Conditional routes do not forward to correct index

Hi!

Version: Latest opensearch dataprepper image: opensearchproject/data-prepper:latest

Describe the issue: I am having problems with conditional routes and sending the logs to the respective sinks with fluent-bit. Even though I define a route like

route:
    - linux-syslog: '/filepath == "/var/log/messages"'
all logs with this filepath will be diverted to a random sink or end up in the sink without a route.

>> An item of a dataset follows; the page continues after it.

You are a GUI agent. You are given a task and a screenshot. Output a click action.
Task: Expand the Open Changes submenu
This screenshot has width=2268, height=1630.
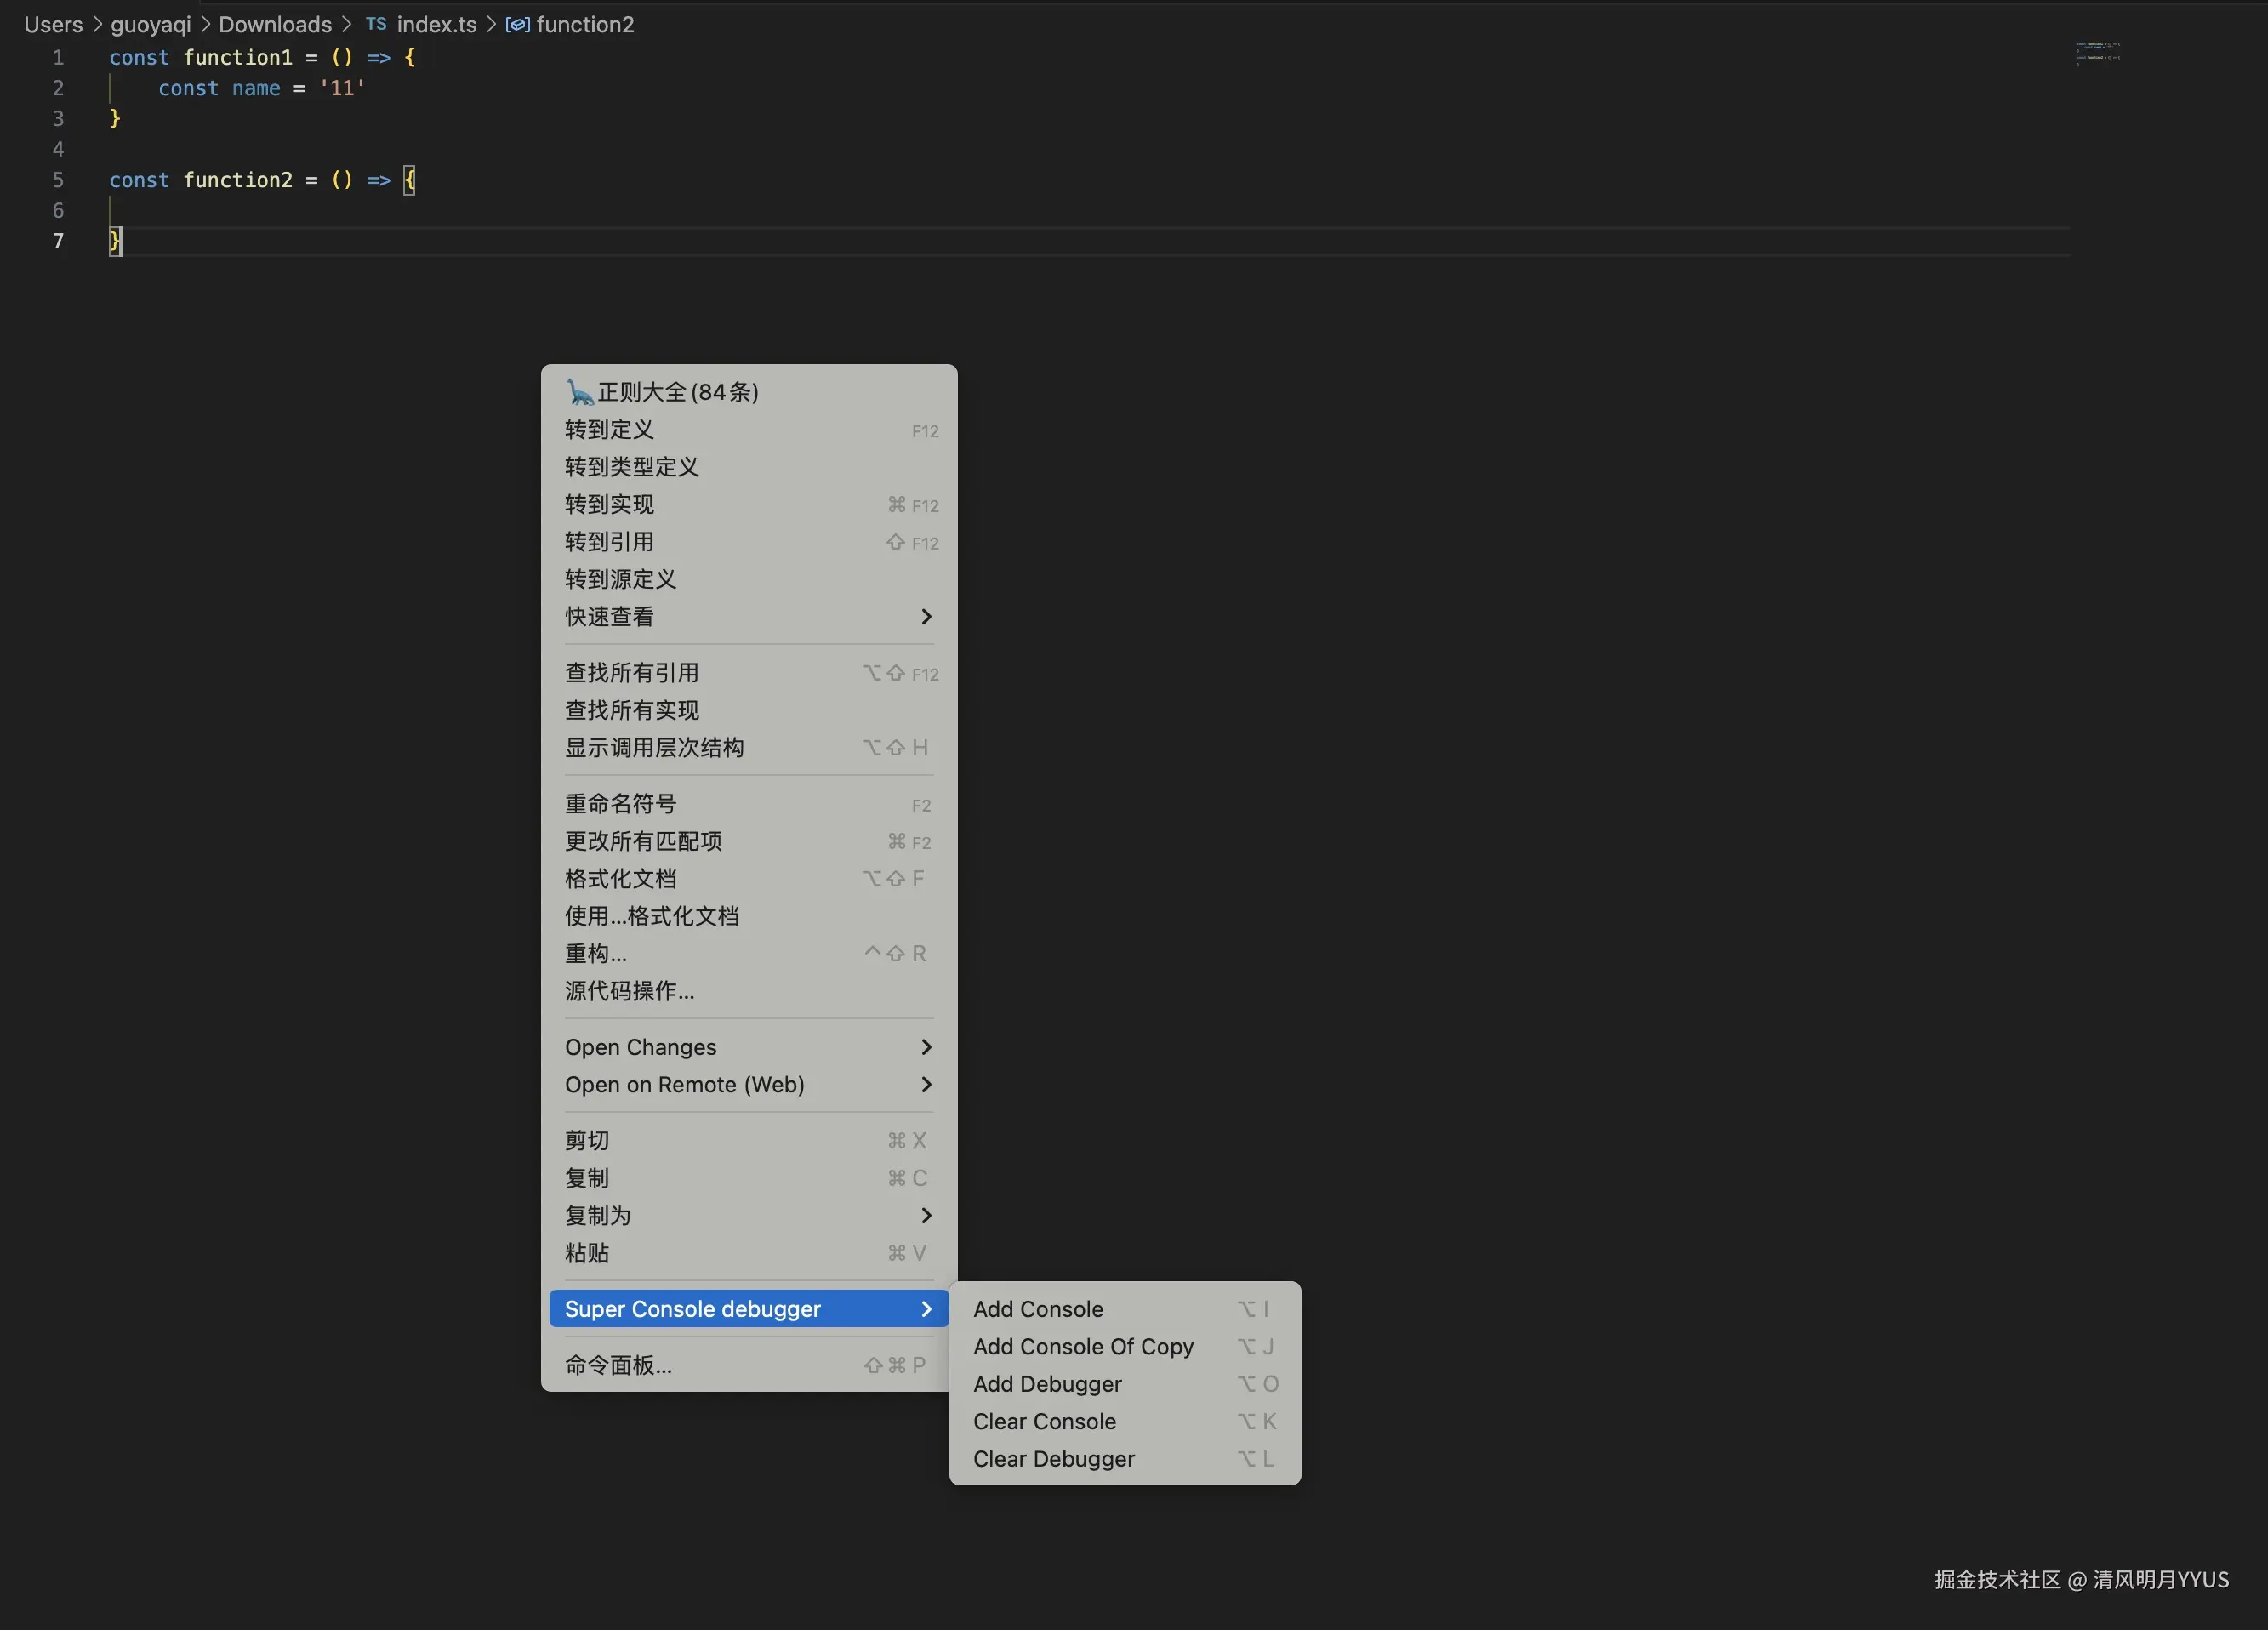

Configuration: My dataprepper pipeline is the following (sensitive data is omitted):

pipeline.yaml:
conditional-routing-linux-pipeline:
  source:
    http:
      port: 2021
      ssl: true
      ssl_key_file: "/usr/share/data-prepper/certs/host-key.pem"
      ssl_certificate_file: "/usr/share/data-prepper/certs/host-crt.pem"
  processor:
    - rename_keys:
        entries:
        - from_key: "log"
          to_key: "message"
  route:
    - linux-syslog: '/filepath == "/var/log/messages"'
    - linux-secure: '/filepath == "/var/log/secure"'
    - linux-audit: '/filepath == "/var/log/audit/audit.log"'
  sink:
    - opensearch:
        hosts: [data nodes]
        cert: "/usr/share/data-prepper/certs/domain-ca-cert.pem"
        username: user
        password: password
        index: linux-syslog
        routes: [linux-syslog]
    - opensearch:
        hosts: [data nodes]
        cert: "/usr/share/data-prepper/certs/domain-ca-cert.pem"
        username: user
        password: password
        index: linux-secure
        routes: [linux-secure]
    - opensearch:
        hosts: [data nodes]
        cert: "/usr/share/data-prepper/certs/domain-ca-cert.pem"
        username: user
        password: password
        index: linux-audit
        routes: [linux-audit]
    - opensearch:
        hosts: [data nodes]
        cert: "/usr/share/data-prepper/certs/domain-ca-cert.pem"
        username: user
        password: password
        index: linux-undefined

My fluent-bit configuration from a host:
fluent-bit.conf:

[INPUT]
    name tail
    path /var/log/messages,/var/log/secure,/var/log/audit/audit.log
    path_key filepath
    tag logs
    refresh_interval 5
    DB /opt/fluent-bit/dbs/flb.db
    #parser trim
[OUTPUT]
    match *
    name stdout
    #name http
    #host dataprepperhost
    #port 2021
    #match logs
    #URI /log/ingest
    #format json
    #Json_date_key timestamp
    #Json_date_format iso8601
    #tls On
    #tls.verify On
[FILTER]
    name record_modifier
    match *
    Record hostname ${HOSTNAME}

This will generate logs like:

[1] logs: [[1751568204.129640072, {}], {"filepath"=>"/var/log/messages", "log"=>"Jul  3 20:42:34 host systemd[1]: check-mk-agent@33087-922-996.service: Deactivated successfully.", "hostname"=>"host"}]
[2] logs: [[1751568204.130433611, {}], {"filepath"=>"/var/log/audit/audit.log", "log"=>"type=SERVICE_STOP msg=audit(1751568154.692:69736): pid=1 uid=0 auid=4294967295 ses=4294967295 subj=system_u:system_r:init_t:s0 msg='unit=check-mk-agent@33087-922-996 comm="systemd" exe="/usr/lib/systemd/systemd" hostname=? addr=? terminal=? res=success'UID="root" AUID="unset"", "hostname"=>"host"}]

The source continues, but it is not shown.